__本文抜粋__:
一般会計総額が114兆3812億円の令和5年度予算案は28日の参院本会議で、与党などの賛成多数で可決、成立した。当初予算として110兆円を超えるのは初めて。厳しさを増す安全保障環境に対応するための防衛力抜本強化などに充てる。立憲民主党、日本維新の会、国民民主党などは反対した。
本会議に先立つ参院予算委員会の締めくくり質疑で、首相は防衛力強化に関し「専守防衛を堅持していく方針に変わりはない。反撃能力(敵基地攻撃能力)はミサイル攻撃から国民の命を守るためのものだ」と強調。反撃能力にも活用する射程1600キロの米国製巡航ミサイル「トマホーク」の購入などに理解を求めた。
防衛費は米軍再編経費などを含め過去最大となる6兆8219億円を計上。ロシアによるウクライナ侵略など急変する安全保障環境を受けて防衛力の抜本的強化を掲げる政府は、防衛費を5年間で総額43兆円程度とする方針を示しており、今後も段階的な増額が見込まれる。

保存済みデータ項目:

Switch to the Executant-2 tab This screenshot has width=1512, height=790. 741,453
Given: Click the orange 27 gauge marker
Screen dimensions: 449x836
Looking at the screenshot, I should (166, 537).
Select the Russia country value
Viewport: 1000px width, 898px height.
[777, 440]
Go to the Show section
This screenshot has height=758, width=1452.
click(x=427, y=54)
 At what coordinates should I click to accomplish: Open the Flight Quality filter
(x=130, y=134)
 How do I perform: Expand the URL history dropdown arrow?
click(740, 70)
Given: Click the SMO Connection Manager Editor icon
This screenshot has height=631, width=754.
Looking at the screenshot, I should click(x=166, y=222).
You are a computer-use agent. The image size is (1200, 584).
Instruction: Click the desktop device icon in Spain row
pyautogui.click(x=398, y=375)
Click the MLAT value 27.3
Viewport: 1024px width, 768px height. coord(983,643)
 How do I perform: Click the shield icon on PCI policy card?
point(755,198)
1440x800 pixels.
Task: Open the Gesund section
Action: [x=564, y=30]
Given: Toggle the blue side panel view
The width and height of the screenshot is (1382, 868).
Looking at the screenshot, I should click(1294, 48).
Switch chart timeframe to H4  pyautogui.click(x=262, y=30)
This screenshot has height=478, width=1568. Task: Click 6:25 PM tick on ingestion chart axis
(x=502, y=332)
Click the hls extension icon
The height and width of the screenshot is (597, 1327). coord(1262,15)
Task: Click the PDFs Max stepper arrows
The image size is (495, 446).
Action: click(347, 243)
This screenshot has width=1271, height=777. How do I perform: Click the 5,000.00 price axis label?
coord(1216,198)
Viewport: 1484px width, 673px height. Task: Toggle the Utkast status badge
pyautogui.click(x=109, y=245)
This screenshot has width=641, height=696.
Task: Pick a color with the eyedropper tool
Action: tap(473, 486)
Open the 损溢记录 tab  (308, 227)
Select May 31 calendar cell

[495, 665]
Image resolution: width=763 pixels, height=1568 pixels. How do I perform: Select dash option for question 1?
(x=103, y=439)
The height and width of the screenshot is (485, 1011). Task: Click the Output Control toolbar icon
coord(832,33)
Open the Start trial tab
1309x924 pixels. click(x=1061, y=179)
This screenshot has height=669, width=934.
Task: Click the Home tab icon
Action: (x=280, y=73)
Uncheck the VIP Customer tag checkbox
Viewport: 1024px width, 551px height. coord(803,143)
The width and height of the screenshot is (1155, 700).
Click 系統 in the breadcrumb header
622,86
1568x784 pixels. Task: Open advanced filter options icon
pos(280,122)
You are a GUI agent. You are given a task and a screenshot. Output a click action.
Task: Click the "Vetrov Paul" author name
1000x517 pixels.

__課題__:
令和5年度予算成立についての本文抜粋を、一字も変えずに全文引用すること。

__回答__:
一般会計総額が114兆3812億円の令和5年度予算案は28日の参院本会議で、与党などの賛成多数で可決、成立した。当初予算として110兆円を超えるのは初めて。厳しさを増す安全保障環境に対応するための防衛力抜本強化などに充てる。立憲民主党、日本維新の会、国民民主党などは反対した。
本会議に先立つ参院予算委員会の締めくくり質疑で、首相は防衛力強化に関し「専守防衛を堅持していく方針に変わりはない。反撃能力(敵基地攻撃能力)はミサイル攻撃から国民の命を守るためのものだ」と強調。反撃能力にも活用する射程1600キロの米国製巡航ミサイル「トマホーク」の購入などに理解を求めた。
防衛費は米軍再編経費などを含め過去最大となる6兆8219億円を計上。ロシアによるウクライナ侵略など急変する安全保障環境を受けて防衛力の抜本的強化を掲げる政府は、防衛費を5年間で総額43兆円程度とする方針を示しており、今後も段階的な増額が見込まれる。